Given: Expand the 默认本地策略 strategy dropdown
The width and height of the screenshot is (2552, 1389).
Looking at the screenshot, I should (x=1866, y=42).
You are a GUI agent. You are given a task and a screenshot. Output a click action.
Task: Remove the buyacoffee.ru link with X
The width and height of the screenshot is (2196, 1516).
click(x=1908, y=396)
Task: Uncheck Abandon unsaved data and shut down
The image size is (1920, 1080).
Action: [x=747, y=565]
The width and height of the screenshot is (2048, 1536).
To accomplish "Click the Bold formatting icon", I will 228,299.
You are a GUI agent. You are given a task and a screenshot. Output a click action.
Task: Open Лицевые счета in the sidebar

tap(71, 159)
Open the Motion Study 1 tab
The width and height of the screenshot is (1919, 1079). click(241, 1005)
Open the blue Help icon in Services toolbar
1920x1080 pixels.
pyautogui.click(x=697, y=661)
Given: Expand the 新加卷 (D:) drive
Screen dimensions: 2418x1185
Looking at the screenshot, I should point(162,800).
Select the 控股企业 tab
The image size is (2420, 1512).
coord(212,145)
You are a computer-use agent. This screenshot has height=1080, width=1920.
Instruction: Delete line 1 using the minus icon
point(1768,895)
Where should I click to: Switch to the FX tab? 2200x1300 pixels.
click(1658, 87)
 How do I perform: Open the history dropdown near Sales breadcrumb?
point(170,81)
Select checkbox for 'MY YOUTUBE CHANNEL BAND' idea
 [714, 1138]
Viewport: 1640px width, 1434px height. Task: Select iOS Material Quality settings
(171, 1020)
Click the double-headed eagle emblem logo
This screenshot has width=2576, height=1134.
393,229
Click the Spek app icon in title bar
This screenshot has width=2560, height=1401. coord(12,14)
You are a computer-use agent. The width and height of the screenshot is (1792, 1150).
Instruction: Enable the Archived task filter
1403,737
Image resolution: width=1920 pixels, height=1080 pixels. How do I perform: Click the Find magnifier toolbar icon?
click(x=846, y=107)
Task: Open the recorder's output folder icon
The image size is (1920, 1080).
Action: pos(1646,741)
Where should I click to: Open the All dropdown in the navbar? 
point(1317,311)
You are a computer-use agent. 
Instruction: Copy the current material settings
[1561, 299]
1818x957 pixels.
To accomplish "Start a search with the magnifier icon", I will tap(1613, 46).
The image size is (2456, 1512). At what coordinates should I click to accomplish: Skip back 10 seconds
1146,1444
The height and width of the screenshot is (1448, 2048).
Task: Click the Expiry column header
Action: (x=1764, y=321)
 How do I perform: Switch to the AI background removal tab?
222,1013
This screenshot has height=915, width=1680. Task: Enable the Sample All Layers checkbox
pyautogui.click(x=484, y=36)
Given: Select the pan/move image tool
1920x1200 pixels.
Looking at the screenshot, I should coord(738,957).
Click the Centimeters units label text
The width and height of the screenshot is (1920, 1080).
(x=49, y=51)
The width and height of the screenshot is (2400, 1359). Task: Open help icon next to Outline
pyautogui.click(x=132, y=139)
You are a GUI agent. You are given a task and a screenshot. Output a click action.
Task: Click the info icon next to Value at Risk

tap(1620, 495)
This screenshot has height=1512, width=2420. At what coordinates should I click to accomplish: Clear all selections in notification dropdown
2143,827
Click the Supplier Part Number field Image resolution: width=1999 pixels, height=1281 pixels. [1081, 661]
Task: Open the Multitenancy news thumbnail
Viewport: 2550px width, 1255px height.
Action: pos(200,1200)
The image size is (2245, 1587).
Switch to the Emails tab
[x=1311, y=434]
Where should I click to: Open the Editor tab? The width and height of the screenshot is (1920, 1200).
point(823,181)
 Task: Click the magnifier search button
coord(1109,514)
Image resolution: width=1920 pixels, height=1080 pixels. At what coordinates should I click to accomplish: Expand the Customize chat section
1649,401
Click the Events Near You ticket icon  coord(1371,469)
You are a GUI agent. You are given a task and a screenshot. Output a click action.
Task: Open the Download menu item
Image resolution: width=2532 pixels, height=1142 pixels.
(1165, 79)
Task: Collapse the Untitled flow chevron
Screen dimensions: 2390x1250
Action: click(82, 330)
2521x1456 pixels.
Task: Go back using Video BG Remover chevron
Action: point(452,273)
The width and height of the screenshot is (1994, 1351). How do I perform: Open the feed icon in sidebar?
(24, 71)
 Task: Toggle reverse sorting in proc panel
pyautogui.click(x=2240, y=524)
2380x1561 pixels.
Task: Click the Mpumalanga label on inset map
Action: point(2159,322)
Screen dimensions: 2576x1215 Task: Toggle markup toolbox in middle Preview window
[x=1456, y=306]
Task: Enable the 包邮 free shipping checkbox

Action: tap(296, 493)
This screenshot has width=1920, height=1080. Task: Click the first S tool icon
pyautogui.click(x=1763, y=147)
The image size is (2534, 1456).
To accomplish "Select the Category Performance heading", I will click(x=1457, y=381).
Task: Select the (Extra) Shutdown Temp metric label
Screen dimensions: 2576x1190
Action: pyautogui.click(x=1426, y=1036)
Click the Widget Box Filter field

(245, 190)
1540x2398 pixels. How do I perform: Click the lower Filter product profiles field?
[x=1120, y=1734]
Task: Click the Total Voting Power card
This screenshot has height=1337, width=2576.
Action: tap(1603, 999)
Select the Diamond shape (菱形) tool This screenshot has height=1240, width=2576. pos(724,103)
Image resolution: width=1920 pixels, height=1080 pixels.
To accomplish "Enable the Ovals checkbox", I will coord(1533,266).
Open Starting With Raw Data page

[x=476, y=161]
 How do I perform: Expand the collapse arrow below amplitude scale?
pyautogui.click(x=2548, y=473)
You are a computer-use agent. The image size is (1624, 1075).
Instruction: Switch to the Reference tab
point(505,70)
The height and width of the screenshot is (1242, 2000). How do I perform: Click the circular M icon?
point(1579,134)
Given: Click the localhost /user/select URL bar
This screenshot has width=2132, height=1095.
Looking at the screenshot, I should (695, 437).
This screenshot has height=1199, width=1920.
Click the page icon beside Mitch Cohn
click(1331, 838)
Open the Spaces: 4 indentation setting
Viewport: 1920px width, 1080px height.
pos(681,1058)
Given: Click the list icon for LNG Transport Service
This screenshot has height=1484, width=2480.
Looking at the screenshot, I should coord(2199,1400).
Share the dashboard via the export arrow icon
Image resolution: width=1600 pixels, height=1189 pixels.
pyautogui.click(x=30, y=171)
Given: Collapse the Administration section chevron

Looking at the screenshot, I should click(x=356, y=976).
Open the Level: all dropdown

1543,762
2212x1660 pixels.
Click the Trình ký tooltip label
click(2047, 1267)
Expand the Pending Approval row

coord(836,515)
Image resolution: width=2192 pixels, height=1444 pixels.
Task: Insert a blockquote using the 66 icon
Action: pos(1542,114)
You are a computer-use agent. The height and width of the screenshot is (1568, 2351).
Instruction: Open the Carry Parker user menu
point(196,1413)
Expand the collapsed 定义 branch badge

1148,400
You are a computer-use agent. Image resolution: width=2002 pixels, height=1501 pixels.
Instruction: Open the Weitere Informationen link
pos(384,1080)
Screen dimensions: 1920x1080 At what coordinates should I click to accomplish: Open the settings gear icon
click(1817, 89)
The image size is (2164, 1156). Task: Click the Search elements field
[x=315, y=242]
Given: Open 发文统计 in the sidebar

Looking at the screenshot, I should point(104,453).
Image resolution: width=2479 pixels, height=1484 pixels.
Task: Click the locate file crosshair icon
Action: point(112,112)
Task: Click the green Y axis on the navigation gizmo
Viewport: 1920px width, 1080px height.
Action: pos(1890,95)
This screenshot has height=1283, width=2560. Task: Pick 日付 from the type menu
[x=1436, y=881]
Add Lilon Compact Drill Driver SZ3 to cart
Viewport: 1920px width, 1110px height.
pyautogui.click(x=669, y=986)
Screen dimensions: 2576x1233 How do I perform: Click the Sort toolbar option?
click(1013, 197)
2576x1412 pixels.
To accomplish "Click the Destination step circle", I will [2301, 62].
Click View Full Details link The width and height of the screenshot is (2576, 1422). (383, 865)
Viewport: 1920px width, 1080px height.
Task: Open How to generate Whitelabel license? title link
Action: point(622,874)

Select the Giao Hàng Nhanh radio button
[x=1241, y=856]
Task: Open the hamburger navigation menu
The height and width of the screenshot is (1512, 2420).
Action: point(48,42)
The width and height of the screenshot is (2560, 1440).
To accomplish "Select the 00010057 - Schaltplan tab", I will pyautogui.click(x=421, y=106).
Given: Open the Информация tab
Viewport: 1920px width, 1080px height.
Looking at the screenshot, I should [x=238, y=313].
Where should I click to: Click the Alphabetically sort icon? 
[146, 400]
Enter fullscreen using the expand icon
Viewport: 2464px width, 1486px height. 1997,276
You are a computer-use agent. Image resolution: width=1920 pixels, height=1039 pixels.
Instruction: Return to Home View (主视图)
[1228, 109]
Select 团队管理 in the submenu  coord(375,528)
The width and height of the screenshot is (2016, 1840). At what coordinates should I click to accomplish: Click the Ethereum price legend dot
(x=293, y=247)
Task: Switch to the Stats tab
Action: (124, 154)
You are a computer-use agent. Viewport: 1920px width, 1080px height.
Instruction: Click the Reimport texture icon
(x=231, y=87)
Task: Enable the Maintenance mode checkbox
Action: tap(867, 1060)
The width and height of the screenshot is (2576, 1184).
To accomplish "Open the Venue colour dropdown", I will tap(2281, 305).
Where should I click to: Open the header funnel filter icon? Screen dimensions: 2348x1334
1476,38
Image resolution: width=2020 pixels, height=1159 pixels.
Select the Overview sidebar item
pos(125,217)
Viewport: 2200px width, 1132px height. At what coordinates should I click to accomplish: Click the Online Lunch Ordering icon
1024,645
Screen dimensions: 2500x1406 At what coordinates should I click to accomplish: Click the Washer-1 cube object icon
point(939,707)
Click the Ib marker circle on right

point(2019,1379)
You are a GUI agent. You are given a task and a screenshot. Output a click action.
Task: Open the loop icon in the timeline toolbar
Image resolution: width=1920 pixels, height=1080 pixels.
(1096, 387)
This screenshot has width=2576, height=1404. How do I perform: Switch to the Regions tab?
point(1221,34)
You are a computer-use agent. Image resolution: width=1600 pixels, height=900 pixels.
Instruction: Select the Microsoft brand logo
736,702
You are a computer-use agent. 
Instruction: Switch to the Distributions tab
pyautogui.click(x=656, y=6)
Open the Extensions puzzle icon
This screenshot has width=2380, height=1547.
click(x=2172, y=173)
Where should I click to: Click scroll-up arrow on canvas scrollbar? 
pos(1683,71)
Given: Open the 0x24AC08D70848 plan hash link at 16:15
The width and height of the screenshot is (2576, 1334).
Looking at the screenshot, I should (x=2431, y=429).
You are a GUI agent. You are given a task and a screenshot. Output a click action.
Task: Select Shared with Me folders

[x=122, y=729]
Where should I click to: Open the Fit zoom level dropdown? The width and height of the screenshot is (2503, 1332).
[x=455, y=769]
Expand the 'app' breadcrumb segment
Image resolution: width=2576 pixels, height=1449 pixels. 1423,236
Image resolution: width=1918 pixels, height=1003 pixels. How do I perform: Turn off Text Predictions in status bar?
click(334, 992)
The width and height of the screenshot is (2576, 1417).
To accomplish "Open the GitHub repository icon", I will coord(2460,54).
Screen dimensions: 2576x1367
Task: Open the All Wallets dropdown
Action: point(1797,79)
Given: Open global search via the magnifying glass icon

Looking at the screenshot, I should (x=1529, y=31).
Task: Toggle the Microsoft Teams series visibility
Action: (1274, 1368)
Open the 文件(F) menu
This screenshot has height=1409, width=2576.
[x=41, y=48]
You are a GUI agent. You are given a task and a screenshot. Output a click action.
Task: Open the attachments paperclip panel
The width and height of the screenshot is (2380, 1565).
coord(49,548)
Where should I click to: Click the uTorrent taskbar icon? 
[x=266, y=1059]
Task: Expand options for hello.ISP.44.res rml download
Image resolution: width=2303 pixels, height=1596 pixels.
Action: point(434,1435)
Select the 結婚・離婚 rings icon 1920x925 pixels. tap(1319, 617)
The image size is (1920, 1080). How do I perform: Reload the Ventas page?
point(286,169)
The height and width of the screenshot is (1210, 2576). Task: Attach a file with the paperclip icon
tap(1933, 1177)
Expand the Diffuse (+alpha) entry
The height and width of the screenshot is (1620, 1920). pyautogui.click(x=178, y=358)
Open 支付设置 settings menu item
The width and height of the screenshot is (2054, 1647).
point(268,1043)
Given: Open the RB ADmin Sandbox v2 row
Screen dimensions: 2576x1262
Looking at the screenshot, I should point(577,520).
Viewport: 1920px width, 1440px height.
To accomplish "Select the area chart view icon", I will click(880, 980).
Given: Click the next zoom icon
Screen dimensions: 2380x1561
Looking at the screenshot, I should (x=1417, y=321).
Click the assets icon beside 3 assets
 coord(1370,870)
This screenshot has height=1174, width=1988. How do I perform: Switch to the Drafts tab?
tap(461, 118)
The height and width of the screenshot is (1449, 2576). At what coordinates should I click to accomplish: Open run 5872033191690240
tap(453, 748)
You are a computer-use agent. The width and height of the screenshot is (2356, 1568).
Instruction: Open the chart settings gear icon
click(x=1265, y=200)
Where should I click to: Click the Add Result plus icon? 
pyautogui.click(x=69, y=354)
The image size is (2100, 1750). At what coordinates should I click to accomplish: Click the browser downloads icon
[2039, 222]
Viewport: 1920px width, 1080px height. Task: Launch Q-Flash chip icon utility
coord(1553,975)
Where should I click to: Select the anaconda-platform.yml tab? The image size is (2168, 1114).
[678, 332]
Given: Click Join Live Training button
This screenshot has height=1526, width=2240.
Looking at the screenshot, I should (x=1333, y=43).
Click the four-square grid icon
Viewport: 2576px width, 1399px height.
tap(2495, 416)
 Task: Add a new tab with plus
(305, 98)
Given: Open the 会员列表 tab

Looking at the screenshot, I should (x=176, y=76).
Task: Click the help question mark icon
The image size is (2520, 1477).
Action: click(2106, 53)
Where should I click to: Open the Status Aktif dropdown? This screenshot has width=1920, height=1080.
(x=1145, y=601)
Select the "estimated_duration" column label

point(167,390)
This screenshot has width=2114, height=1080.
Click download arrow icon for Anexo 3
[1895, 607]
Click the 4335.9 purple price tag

=-=-=-=-=

● **Work instruction**
Transcribe only the lines from the beginning of the entries to the line with "You are a computer-use agent. This", inclusive, exactly as written.

● **Written response**
Given: Expand the 默认本地策略 strategy dropdown
The width and height of the screenshot is (2552, 1389).
Looking at the screenshot, I should (x=1866, y=42).
You are a GUI agent. You are given a task and a screenshot. Output a click action.
Task: Remove the buyacoffee.ru link with X
The width and height of the screenshot is (2196, 1516).
click(x=1908, y=396)
Task: Uncheck Abandon unsaved data and shut down
The image size is (1920, 1080).
Action: [x=747, y=565]
The width and height of the screenshot is (2048, 1536).
To accomplish "Click the Bold formatting icon", I will 228,299.
You are a GUI agent. You are given a task and a screenshot. Output a click action.
Task: Open Лицевые счета in the sidebar

tap(71, 159)
Open the Motion Study 1 tab
The width and height of the screenshot is (1919, 1079). click(241, 1005)
Open the blue Help icon in Services toolbar
1920x1080 pixels.
pyautogui.click(x=697, y=661)
Given: Expand the 新加卷 (D:) drive
Screen dimensions: 2418x1185
Looking at the screenshot, I should point(162,800).
Select the 控股企业 tab
The image size is (2420, 1512).
coord(212,145)
You are a computer-use agent. This screenshot has height=1080, width=1920.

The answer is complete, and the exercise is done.